На уровне нарративном, отвлекаясь от морального толкования, перед нами — забавный анекдот. Можно позавидовать мужу, отделавшемуся от трех жен подряд; во всяком случае, сосед ему завидует и хочет получить средство избавления от докучливой супруги и от будущих ее преемниц. Вместе с тем любому понятно, что этот рассказ представляет собой гиперболу, ибо хотя женами нередко недовольны, едва ли часто желают их смерти, да к тому же еще и в собственном саду. Нет оснований сомневаться в том, что так рассказ и воспринимался простодушными слушателями проповеди, отнюдь не обуреваемыми жаждой метафорического или символического перетолкования занятной маленькой повестушки. На уровне же «моралите» оказывается, что самоубийство этих «жен» есть безусловное благо — освобождение души от смертных грехов. Происходит резкое смысловое и эмоциональное «переключение». Можно предположить, что в зависимости от состава и подготовленности аудитории, в которой излагались «пример» и нравоучение, по-разному воспринимались оба «послания» автора; анекдот был понятен всем, мистическое же толкование — едва ли всем в равной степени.

Знаменитый рассказ о папе Григории, который был рожден от кровосмесительного соития брата с сестрой, впоследствии в неведеньи женился на собственной матери, покинул ее после того, как узнал о родстве с нею, сделался святым отшельником и в конце концов был избран главой католического мира, — этот поражающий воображение и захватывающий рассказ также имел нравоучение, и из него выяснялось, что государь, завещавший сыну беречь сестру, — не кто иной, как Христос, брат — человек, сестра — душа, происшедший от их сожительства сын — род людской, брак этого человека с матерью означает его вхождение в церковь и т. д. (GR, 81).
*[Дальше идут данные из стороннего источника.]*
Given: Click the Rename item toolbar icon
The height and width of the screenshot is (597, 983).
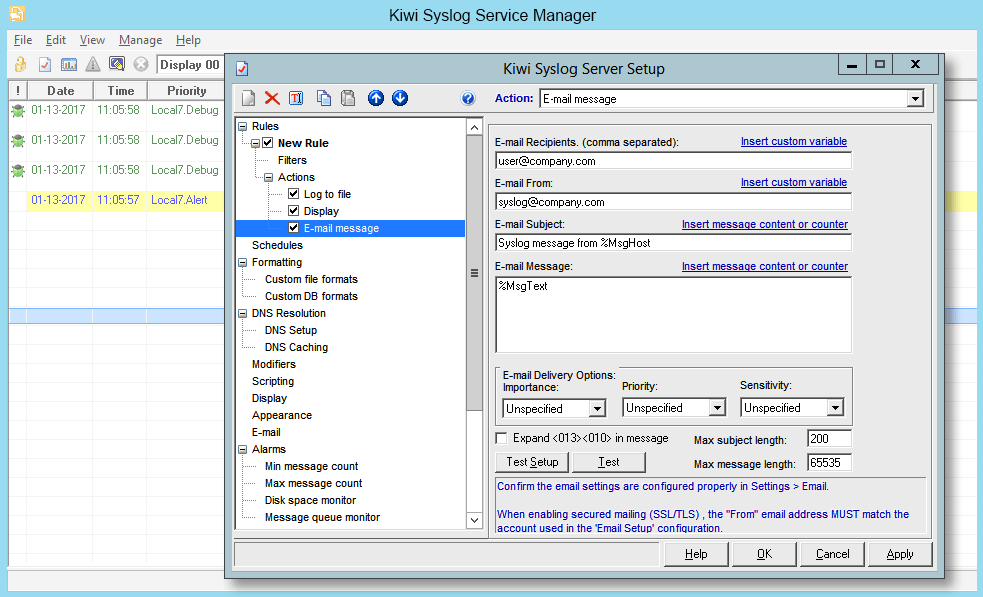Looking at the screenshot, I should click(296, 98).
Это «моралите» — свидетельство того, что любой сюжет мог быть перетолкован в плане спасения или гибели души и что за его персонажами неизменно скрывались — в глазах ученого интерпретатора — божество или черт, грех и достижение царства небесного.
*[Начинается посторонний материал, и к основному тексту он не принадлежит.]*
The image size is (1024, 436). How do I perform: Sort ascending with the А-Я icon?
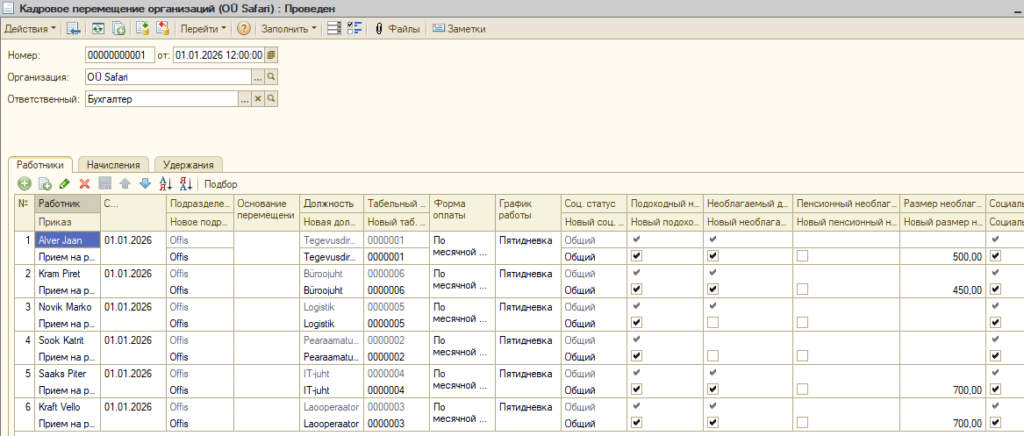click(x=166, y=184)
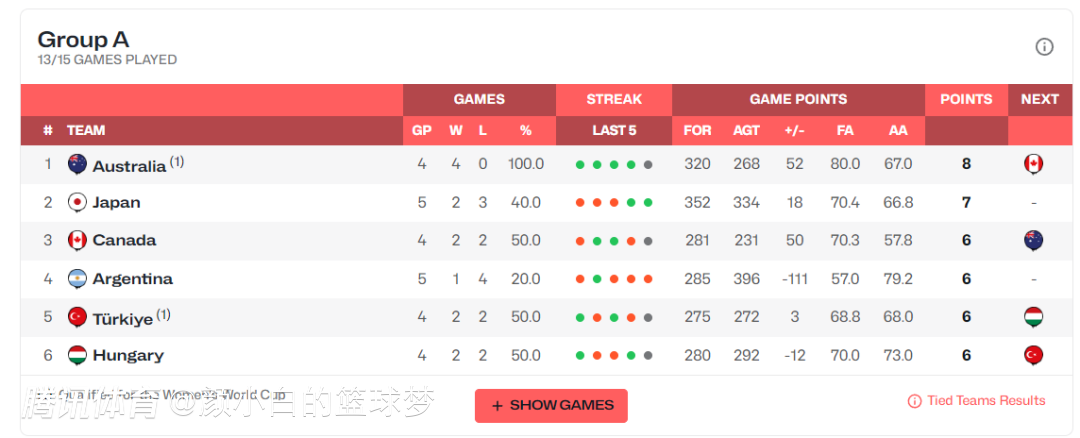Click Hungary's flag icon in team column

[77, 355]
Контраст между повестью и нравоучением разителен. Комментируя повесть о Григории, М. Л. Гаспаров высказывает предположение, что составители «Римских деяний» «нарочно искали… неожиданности осмысления. Чем более мирским, бытовым или экзотически-диковинным был сюжет повествовательной части и чем более неожиданно-контрастным было осмысление его в нравоучительной части, тем больше такое назидание врезалось в сознание читателя или слушателя»[207]. С этим можно согласиться. Однако обе стороны контраста явно неравноценны. «Морализация» преследует душеспасительные цели, и поэтому к ней прислушиваются, но сама она отнюдь не неожиданна, ибо практически из самых разнообразных сюжетов извлекаются все те же нравоучительные выводы. Точнее, не извлекаются, а навязываются этому сюжету. Между тем рассказы занимательны и разнообразны и целиком и полностью сохраняют эти качества, даже будучи излагаемы без моральных заключений (в ряде публикаций «примеров» они опущены, что, разумеется, есть нарушение целостности текста и ведет к искажению замысла автора). Можно полагать, что историю Григория слушали более внимательно, чем раскрытие ее мистического смысла. Неожиданно столкновение анекдота с нравоучением, нравоучение же, напротив, не лишено монотонности.